Date Prev | Date Next | Date Index | Thread Index | Author Index | Historical

Re: New form of packet attack named Stream

  • From: Pat Myrto
  • Date: Fri Jan 21 16:14:01 2000

Alex P. Rudnev has declared that:
> > > e-mail me asking for the code.
> > 
> > Actually, you provided enough details, so any unix guy who knows
> > his sockets can write the program in fifteen minutes.
> > 
> > This type of attack was known for a long time (and there are even
> > nastier variations using TCP header bits and fragments), and, unfortunately,
> > there's no good defense against it.
> There is one base rule - you (OS) MUST limit resources (CPU, MEMORY, buffers,
> sockets, etc) catched by any SINGLE origin (IP address, program, service).
> Such approach broke just any except a few DoS attacks - for example, if you try
> to exhaust memory attaking single service, then (1) service can't catch all
> memory because it's the SINGLE origin, and (2) one SRC address can't catch many
> resources because it's SINGLE origin, and (3) you can't generate too many
> different addresses in case of reverse-filtering.

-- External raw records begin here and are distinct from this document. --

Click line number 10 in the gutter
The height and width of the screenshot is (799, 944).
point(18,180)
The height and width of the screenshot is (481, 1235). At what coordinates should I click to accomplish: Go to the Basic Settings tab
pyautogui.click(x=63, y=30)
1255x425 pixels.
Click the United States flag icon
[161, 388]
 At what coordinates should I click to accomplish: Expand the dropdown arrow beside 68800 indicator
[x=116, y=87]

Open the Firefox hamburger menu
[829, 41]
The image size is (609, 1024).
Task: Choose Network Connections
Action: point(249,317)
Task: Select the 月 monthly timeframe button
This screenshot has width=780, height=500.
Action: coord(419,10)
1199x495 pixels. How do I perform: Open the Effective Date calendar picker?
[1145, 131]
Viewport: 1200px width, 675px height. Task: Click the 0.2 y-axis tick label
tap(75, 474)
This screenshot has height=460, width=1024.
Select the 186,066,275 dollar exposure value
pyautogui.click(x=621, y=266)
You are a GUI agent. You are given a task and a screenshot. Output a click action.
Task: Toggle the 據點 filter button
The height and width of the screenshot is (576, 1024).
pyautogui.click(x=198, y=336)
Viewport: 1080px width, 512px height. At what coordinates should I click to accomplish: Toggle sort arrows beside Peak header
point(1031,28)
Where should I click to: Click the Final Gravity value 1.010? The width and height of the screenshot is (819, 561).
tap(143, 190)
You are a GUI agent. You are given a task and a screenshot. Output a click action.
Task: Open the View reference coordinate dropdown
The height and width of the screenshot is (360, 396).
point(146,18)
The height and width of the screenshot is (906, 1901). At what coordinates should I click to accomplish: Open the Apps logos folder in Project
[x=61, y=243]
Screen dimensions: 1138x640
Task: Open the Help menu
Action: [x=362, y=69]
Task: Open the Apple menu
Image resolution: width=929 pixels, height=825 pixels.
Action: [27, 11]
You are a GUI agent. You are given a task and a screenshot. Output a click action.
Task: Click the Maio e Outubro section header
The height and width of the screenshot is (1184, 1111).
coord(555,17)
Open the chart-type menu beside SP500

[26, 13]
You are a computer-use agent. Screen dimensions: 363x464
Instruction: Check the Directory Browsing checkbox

Any ideas/suggestions to hacks to kernel, etc (i.e., freebsd, linux, etc)
to impose such limits (configurable by admin, preferably)?  Especially
in the CPU usage and memory areas (perhaps sockets/handles, too).

One can limit handles, memory, etc for a given user process, but I havent
seen any such ability that would affect the TCP stack directly (the load
of many of these attacks does not launch or run user-mode code - just
eats up all the CPU and/or memory).

This idea sounds like one of the potentially more viable approaches.  While
this would not solve issues of saturating upstream links that cant handle
volume, it WOULD help a lot to enable targeted machines/servers to weather
an attack.

Routers - thats something the vendors should think about looking into.

Pat M/HW

>  > > The core routers areindeed vulnerable; is there any router
> which > has an access list for restricting packet flow to the routing processor?
> > (My knowledge of latest-and-greatest features from OFRV is somewhat outdated).
> > 
> > A toyed with the idea of reverse-path verification coupled with
> > some kind of super-squelch message; but so far all such schemes have
> > holes in them.  DoS attacks are a real scourge.
> > 
> > --vadim
> > 
> > 
> Aleksei Roudnev,
> (+1 415) 585-3489 /San Francisco CA/

#include <std.disclaimer.h>    Pat Myrto (pat at rwing dot ORG)     Seattle WA
How government differs from every other agency in society: The others
persuade; government compels.  Government is the only entity where the use
of force - including deadly force - to achieve an end is OK.  This is why
govt pushes so hard for a monopoly on the means of coercive force.